_What you are asked to do:_
Once the line with "Open Allow Edit Ranges" is found in the data, output it and each following line exactly, up to and including the line with "is (936, 1273).", and nothing before or after.

_Source data:_
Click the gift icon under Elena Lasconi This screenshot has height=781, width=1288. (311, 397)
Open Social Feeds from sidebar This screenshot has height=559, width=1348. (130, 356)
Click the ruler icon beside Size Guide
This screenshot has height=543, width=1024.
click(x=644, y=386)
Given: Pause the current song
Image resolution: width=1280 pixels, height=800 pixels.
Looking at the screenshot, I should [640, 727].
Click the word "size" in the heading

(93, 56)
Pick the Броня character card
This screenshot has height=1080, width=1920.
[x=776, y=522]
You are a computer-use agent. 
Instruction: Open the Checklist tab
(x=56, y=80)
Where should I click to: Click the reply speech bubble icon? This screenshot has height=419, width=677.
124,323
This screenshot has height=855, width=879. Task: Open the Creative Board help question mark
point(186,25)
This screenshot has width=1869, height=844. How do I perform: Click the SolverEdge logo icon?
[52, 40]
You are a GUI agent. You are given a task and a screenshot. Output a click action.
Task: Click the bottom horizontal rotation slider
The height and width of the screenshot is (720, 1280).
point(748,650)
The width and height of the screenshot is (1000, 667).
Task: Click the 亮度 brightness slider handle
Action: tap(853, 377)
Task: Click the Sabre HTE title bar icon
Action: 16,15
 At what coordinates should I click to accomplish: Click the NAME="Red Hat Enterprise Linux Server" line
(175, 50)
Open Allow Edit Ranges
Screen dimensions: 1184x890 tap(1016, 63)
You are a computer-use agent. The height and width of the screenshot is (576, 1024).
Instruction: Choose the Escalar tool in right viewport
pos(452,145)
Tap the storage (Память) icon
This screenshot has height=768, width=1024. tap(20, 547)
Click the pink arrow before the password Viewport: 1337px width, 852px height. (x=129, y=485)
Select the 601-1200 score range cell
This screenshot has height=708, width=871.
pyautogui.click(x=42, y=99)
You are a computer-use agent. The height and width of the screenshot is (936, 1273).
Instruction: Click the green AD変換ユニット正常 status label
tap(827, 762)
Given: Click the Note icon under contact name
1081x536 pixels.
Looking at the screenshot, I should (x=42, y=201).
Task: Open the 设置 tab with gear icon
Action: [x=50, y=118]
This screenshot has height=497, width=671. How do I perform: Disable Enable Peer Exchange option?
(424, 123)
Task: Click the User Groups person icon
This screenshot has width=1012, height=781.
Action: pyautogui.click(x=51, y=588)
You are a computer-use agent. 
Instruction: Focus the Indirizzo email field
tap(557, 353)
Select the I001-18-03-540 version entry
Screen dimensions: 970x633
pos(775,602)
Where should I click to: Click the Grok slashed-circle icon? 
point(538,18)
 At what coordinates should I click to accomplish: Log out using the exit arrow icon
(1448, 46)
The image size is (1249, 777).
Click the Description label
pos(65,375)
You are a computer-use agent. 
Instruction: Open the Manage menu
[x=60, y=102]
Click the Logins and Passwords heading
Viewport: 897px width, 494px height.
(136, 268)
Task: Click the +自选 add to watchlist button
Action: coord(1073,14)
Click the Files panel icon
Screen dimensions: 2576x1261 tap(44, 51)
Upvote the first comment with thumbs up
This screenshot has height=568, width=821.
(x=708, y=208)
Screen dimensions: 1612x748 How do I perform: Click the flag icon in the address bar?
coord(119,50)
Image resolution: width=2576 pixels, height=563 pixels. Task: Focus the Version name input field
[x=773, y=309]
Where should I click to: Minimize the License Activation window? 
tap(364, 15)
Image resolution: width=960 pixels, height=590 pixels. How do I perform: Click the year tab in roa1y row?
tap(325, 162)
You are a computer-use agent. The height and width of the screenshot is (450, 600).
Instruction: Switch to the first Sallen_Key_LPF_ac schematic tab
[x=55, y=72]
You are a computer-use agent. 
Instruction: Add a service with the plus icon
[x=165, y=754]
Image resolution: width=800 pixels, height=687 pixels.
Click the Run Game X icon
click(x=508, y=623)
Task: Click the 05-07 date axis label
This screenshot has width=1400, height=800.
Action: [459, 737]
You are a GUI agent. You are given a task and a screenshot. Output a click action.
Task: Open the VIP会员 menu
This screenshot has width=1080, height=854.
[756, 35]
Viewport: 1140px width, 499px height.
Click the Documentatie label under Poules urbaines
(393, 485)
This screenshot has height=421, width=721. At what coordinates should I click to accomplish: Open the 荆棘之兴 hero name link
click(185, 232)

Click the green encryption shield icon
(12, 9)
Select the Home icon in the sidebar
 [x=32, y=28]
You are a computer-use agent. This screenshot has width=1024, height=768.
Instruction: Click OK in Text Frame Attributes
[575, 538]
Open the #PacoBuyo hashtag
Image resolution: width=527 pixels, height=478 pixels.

_Exercise answer:_
Open Allow Edit Ranges
Screen dimensions: 1184x890 tap(1016, 63)
You are a computer-use agent. The height and width of the screenshot is (576, 1024).
Instruction: Choose the Escalar tool in right viewport
pos(452,145)
Tap the storage (Память) icon
This screenshot has height=768, width=1024. tap(20, 547)
Click the pink arrow before the password Viewport: 1337px width, 852px height. (x=129, y=485)
Select the 601-1200 score range cell
This screenshot has height=708, width=871.
pyautogui.click(x=42, y=99)
You are a computer-use agent. The height and width of the screenshot is (936, 1273).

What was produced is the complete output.